## Problem requirements
From the very first line down to the line containing "Task: Click the back arrow beside 订单详情", write out the material exactly as it appears, and no more.

─── Stored data ───

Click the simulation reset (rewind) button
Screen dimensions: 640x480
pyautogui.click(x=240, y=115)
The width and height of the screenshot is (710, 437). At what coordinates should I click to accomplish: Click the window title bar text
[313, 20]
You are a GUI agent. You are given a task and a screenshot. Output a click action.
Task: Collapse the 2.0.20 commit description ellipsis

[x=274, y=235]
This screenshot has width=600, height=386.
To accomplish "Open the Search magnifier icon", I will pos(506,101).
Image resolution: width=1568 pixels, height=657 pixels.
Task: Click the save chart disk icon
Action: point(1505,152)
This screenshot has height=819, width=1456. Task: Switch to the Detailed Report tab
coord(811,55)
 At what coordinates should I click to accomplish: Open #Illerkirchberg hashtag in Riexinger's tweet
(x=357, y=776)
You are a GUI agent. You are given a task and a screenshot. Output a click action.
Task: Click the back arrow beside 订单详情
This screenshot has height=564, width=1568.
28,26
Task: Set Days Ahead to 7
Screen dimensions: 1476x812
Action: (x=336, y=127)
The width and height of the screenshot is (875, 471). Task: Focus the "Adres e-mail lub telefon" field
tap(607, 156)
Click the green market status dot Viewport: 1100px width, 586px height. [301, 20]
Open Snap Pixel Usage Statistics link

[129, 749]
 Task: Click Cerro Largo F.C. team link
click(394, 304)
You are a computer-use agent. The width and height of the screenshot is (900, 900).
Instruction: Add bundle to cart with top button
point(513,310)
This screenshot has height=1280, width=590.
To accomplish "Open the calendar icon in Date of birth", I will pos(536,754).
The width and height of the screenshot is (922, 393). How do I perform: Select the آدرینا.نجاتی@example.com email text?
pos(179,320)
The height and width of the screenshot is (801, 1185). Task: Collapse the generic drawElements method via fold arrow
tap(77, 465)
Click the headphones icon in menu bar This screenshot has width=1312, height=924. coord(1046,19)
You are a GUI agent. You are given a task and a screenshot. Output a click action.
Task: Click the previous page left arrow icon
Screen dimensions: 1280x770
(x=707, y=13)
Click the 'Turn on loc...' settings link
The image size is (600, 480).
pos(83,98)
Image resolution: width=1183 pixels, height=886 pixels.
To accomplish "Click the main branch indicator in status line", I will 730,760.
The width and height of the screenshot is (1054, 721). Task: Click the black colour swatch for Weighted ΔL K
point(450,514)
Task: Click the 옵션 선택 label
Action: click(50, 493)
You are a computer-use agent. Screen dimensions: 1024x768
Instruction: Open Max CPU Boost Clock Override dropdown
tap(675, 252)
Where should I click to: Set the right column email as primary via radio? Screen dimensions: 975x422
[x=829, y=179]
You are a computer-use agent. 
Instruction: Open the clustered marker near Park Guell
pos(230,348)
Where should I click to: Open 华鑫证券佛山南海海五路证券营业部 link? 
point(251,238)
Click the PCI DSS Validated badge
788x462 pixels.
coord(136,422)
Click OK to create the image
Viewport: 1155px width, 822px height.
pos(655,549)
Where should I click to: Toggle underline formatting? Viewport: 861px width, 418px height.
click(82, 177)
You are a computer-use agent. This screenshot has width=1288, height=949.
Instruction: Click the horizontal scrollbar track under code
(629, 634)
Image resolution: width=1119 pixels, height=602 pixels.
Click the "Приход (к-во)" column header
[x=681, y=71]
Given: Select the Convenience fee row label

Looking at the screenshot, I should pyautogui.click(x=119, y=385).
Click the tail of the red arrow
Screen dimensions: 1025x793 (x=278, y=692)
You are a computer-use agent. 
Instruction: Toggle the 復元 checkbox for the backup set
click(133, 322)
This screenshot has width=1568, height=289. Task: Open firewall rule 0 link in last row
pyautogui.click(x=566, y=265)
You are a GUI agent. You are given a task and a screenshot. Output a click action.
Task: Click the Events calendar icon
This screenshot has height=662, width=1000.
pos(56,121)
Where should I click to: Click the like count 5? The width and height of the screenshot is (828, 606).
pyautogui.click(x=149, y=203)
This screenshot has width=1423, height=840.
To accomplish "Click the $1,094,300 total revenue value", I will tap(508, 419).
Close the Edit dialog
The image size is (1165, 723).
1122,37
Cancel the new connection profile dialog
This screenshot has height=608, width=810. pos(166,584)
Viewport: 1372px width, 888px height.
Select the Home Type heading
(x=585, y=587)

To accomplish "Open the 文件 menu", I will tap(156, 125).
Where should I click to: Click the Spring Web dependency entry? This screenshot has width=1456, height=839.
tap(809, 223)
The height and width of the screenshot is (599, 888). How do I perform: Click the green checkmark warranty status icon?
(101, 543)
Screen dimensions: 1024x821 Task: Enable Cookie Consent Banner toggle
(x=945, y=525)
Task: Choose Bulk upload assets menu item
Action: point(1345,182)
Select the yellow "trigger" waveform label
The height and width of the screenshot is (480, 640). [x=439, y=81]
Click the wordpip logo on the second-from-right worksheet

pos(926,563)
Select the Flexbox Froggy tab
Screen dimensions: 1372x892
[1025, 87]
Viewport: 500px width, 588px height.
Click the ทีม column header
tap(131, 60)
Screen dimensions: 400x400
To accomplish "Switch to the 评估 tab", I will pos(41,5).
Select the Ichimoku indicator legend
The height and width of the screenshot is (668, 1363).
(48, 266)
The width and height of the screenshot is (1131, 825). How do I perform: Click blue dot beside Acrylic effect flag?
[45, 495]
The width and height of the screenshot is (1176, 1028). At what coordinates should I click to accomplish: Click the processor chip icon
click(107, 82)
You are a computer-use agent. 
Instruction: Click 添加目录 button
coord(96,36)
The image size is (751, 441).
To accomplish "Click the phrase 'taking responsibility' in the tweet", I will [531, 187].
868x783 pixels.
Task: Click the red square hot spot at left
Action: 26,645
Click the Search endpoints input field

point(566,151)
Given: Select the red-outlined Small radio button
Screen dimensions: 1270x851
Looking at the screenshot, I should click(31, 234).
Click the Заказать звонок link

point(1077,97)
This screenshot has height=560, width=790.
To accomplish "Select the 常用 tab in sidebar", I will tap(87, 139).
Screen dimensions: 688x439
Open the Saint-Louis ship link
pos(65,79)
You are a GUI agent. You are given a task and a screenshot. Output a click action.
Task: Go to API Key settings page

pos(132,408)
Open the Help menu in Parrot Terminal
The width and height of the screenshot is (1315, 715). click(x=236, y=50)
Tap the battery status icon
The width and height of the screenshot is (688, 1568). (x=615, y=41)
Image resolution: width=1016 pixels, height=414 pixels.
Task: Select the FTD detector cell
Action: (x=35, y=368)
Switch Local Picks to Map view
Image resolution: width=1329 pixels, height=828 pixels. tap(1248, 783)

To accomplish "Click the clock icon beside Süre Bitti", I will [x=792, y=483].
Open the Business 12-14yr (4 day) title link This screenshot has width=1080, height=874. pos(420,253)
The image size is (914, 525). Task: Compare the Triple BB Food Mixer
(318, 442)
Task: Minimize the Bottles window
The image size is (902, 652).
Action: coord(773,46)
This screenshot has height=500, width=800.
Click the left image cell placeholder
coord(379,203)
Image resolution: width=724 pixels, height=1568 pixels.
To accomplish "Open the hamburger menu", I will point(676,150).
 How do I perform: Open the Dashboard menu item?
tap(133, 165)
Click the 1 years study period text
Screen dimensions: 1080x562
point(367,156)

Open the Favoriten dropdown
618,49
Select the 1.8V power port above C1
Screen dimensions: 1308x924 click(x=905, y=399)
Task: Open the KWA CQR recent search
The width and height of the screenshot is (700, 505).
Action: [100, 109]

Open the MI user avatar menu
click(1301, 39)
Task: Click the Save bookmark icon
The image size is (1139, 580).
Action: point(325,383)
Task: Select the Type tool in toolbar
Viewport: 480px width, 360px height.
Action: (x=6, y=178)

───

## Task response
Click the simulation reset (rewind) button
Screen dimensions: 640x480
pyautogui.click(x=240, y=115)
The width and height of the screenshot is (710, 437). At what coordinates should I click to accomplish: Click the window title bar text
[313, 20]
You are a GUI agent. You are given a task and a screenshot. Output a click action.
Task: Collapse the 2.0.20 commit description ellipsis

[x=274, y=235]
This screenshot has width=600, height=386.
To accomplish "Open the Search magnifier icon", I will pos(506,101).
Image resolution: width=1568 pixels, height=657 pixels.
Task: Click the save chart disk icon
Action: point(1505,152)
This screenshot has height=819, width=1456. Task: Switch to the Detailed Report tab
coord(811,55)
 At what coordinates should I click to accomplish: Open #Illerkirchberg hashtag in Riexinger's tweet
(x=357, y=776)
You are a GUI agent. You are given a task and a screenshot. Output a click action.
Task: Click the back arrow beside 订单详情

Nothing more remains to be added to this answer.